[TRECHO DO DOCUMENTO]
_ _ _ _
Lembro-me, por exemplo de uma edição especial da revista americana, fartamente distribuída naqueles anos, Seleções do Readers’ Digest, com a tradução em português de um longo artigo que se chamava algo assim: “A nação que se salvou a si mesma” (ou seja, os americanos não tinham nada a ver com o golpe). Os materiais da esquerda, por sua vez, asseguravam que “o golpe começou em Washington”. Mesmo jornalistas que, ao início se posicionaram a favor da intervenção militar, logo se colocaram em oposição ao regime, sem que eu percebesse imediatamente as razões. Também me lembro de ter lido, logo em 1965, uma seleção de artigos de Carlos Heitor Cony, “O Ato e o Fato”, que já traduzia essa contrariedade com os caminhos do regime militar. Isso já era contemporâneo às minhas primeiras leituras de literatura marxista.
_ _ _ _
[DADOS FORNECIDOS]

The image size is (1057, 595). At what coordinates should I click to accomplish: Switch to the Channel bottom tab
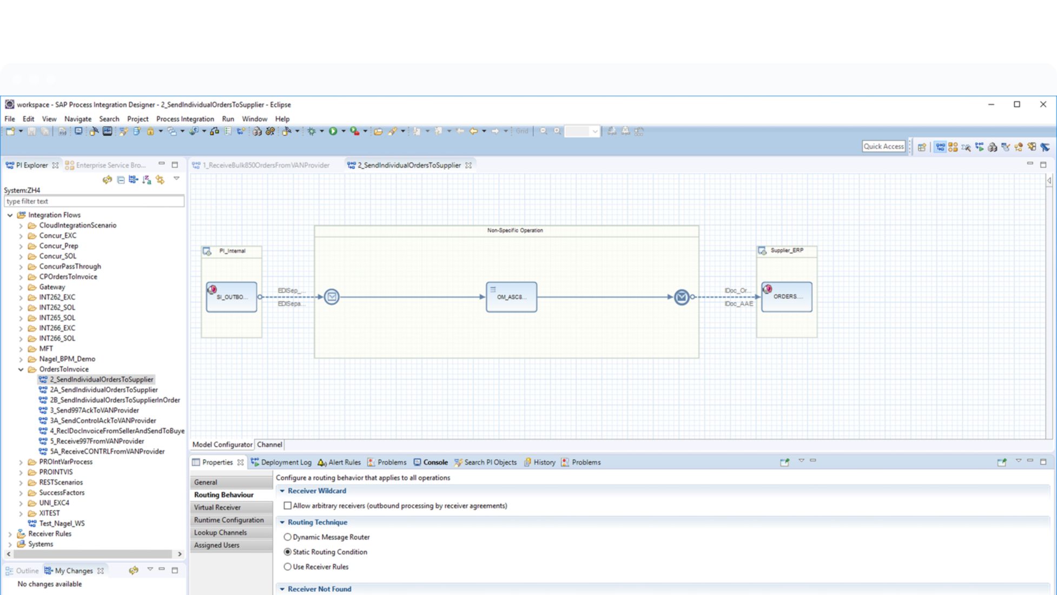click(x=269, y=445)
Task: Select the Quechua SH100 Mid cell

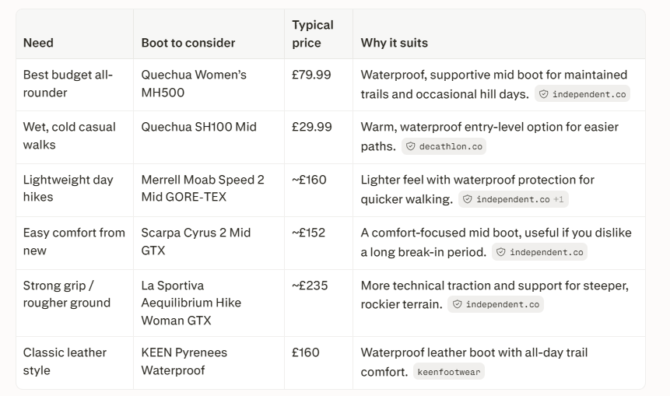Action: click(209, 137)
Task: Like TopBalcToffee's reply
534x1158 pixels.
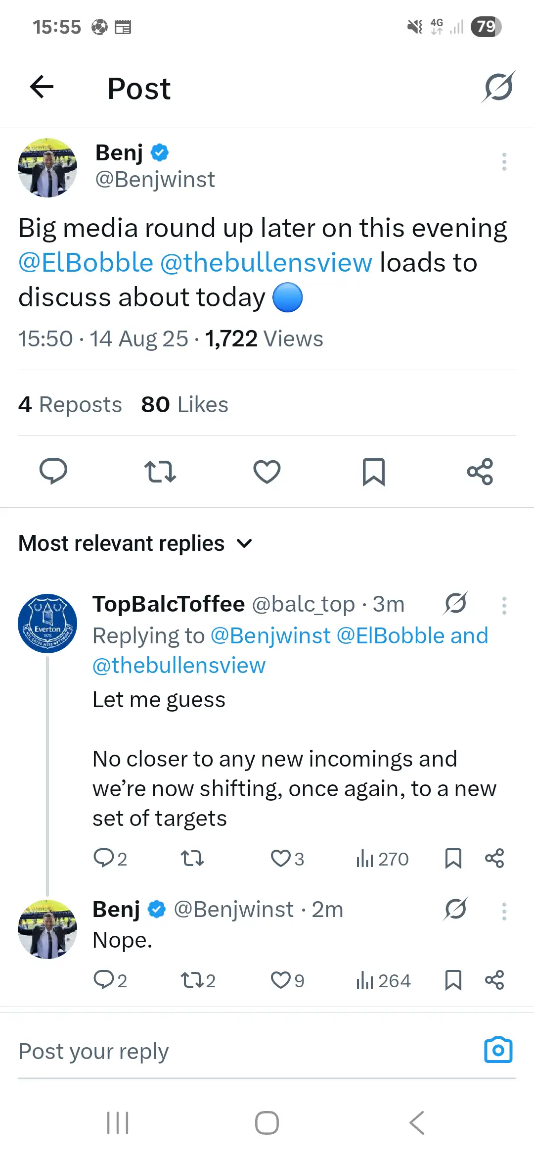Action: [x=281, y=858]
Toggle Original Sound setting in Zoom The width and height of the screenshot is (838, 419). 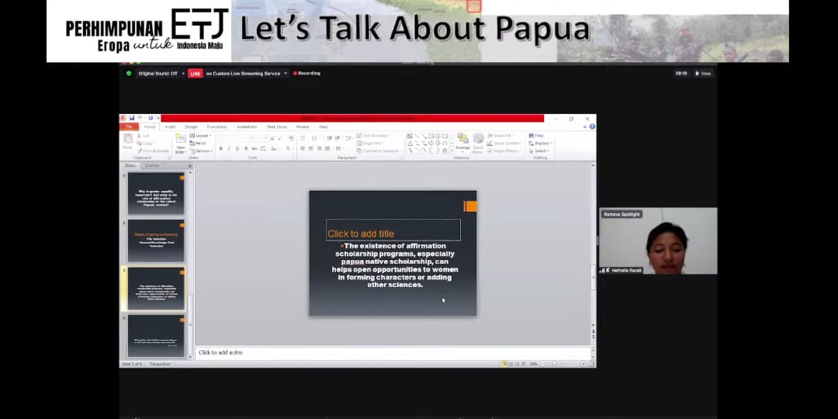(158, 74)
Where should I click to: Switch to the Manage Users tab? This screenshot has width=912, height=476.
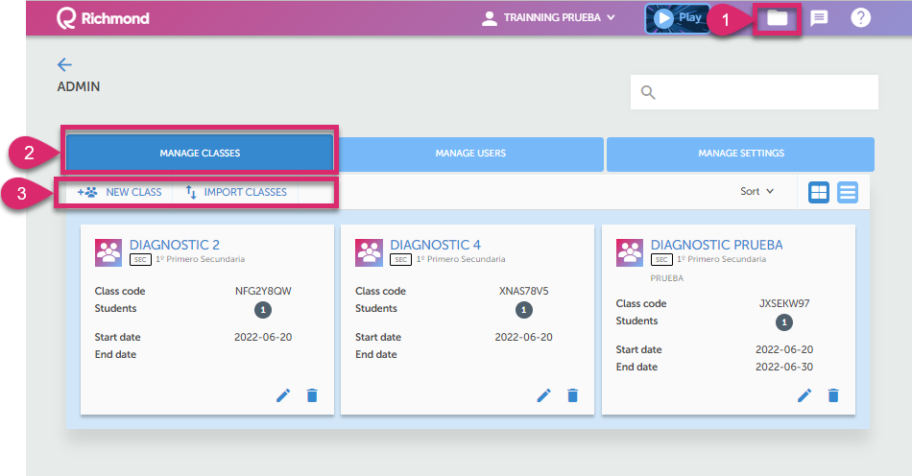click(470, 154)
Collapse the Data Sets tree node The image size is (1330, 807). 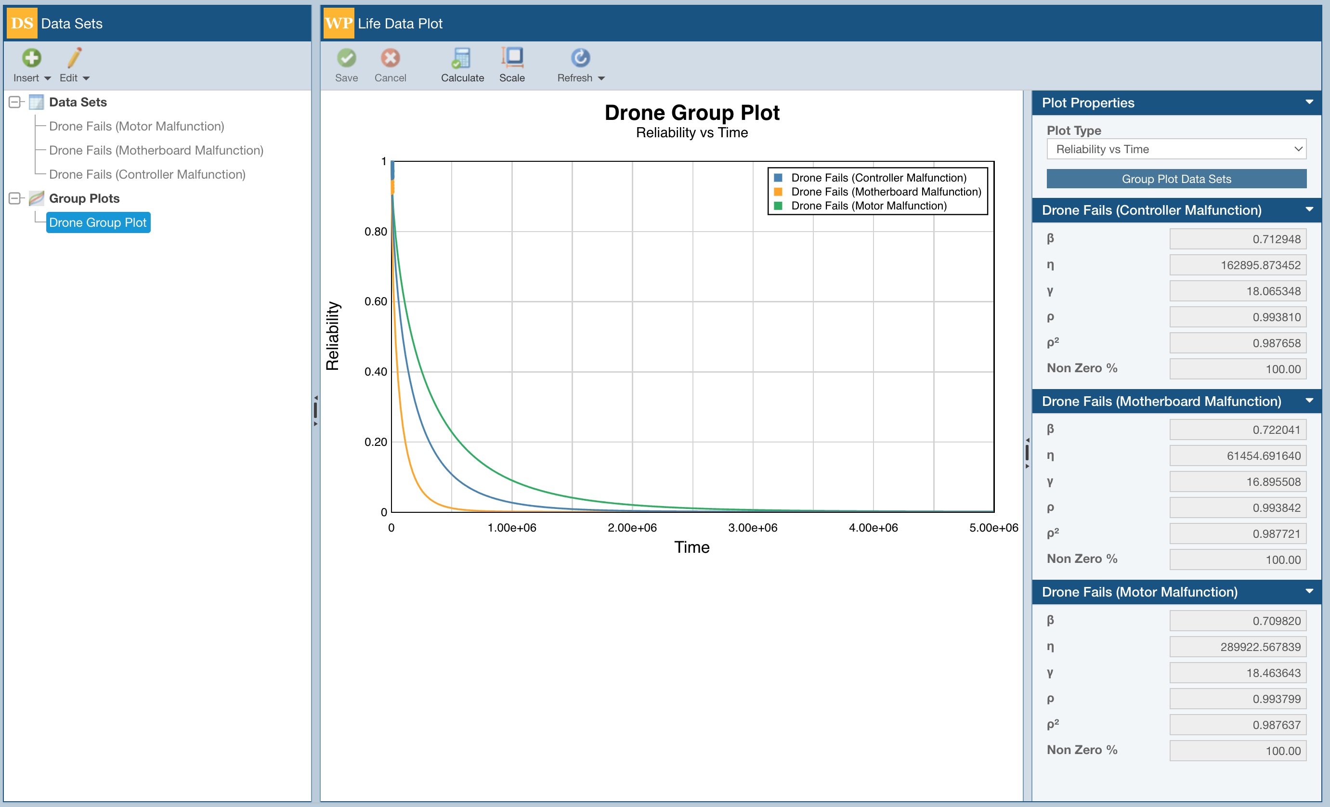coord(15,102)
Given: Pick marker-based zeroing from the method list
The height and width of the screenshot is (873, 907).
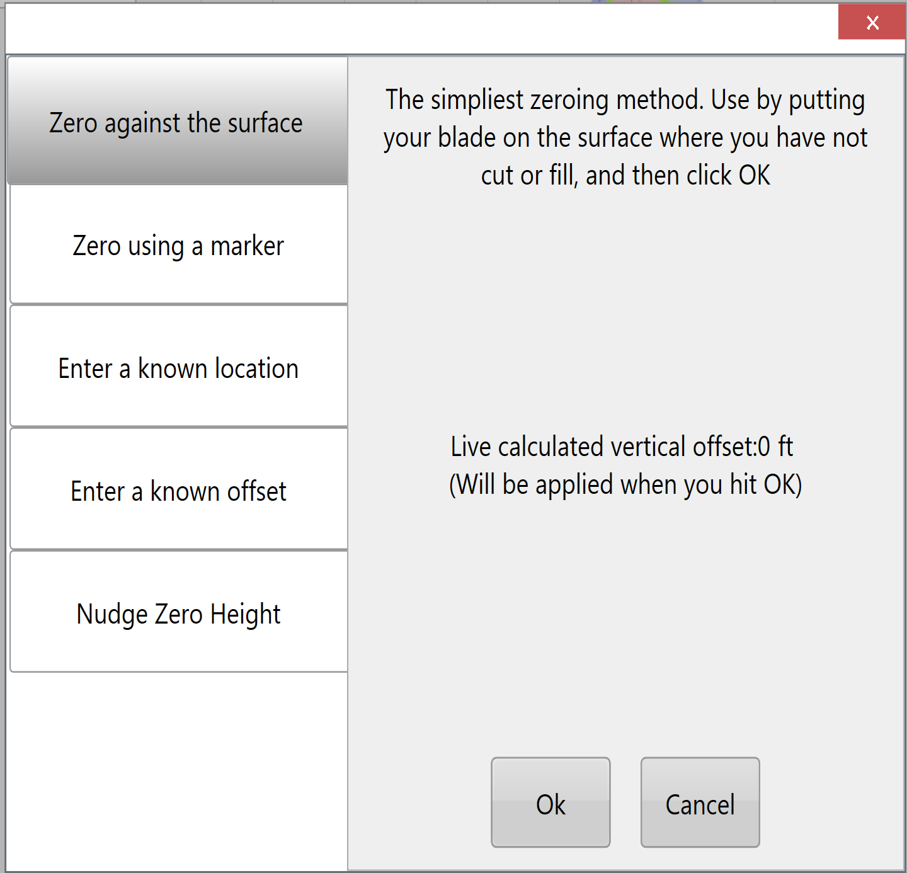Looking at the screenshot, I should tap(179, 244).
_ _ _ _
[INSTRUÇÕES DAS TAREFAS]
1. Reproduza sem nenhuma alteração o trecho dos registros que vai da linha que contém "Given: Pick marker-based" até o fim dos registros, com as duas pontas incluídas. Deixe as imagens fora da resposta.
2. Prossiga com o texto sobre o golpe e o regime militar a partir da última frase apresentada.

[RESPOSTAS EM ORDEM]
1.
Given: Pick marker-based zeroing from the method list
The height and width of the screenshot is (873, 907).
Looking at the screenshot, I should tap(179, 244).

2.
Pois bem, mesmo lendo já intensamente o material de esquerda disponível, de nível universitário (a que tive acesso precocemente, talvez dois ou três anos antes de ingressar no ensino de terceiro ciclo), eu nunca deixei de acompanhar o “outro lado”, como se poderia dizer. Em outros termos, a despeito de ter sido conquistado, também precocemente, por uma posição de esquerda, e de me ter familiarizado muito cedo toda a literatura marxista, eu nunca deixe de ler todas as críticas disponíveis ao marxismo, que também entravam em minha lista de leituras. Ou seja, ao lado de Marx e Lênin, eu lia Raymond Aron e Roberto Campos, o que me fez afirmar, desde muito cedo, que eu era um “marxista não religioso”, ou seja, não aderente a um culto exclusivo.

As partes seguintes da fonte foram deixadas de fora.